- [DATA FOR REVIEW]:
**********

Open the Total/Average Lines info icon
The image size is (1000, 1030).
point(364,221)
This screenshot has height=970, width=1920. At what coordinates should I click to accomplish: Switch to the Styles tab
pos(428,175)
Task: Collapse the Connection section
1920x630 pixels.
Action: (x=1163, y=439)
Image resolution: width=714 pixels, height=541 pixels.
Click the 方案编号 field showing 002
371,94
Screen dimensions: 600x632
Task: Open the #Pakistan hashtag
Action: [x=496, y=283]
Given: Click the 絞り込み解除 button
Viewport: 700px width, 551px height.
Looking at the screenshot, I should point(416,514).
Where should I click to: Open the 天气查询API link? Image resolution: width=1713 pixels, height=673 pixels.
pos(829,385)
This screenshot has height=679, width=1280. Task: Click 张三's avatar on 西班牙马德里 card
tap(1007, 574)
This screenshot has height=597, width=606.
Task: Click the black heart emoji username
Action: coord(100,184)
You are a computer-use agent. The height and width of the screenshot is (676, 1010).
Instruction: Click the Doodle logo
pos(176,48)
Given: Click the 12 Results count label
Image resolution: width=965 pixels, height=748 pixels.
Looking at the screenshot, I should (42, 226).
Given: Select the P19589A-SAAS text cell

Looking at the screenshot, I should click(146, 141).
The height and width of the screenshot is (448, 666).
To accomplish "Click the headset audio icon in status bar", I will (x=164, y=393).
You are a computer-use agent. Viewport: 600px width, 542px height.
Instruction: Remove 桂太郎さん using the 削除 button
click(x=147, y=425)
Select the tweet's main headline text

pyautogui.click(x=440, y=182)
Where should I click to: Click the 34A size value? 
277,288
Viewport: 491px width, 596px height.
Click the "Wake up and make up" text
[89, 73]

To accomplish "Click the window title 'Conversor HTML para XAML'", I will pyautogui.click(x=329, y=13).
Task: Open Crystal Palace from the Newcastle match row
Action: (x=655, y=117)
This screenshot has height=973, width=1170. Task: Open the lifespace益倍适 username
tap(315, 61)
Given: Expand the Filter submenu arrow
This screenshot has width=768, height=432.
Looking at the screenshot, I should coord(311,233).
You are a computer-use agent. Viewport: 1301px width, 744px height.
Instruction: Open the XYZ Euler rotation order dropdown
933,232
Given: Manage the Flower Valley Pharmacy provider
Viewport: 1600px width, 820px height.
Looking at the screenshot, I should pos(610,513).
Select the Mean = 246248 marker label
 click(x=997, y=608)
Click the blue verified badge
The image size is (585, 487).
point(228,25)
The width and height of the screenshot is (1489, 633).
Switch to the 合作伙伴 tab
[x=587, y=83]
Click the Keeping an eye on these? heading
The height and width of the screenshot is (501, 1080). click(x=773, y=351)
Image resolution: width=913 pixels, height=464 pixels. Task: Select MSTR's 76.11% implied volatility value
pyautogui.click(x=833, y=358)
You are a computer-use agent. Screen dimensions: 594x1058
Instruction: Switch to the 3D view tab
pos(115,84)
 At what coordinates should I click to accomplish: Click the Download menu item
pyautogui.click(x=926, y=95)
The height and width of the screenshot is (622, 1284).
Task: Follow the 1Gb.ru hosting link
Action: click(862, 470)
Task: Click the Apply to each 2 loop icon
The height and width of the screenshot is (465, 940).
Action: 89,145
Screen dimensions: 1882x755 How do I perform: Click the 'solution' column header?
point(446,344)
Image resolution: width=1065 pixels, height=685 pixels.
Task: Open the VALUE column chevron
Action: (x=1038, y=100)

**********

- [AIM OF THE TASK]: The required answer is each line of the data in which the word "icon" appears.

- [RESULT OF THE TASK]:
Open the Total/Average Lines info icon
To accomplish "Click the headset audio icon in status bar", I will (x=164, y=393).
Task: Click the Apply to each 2 loop icon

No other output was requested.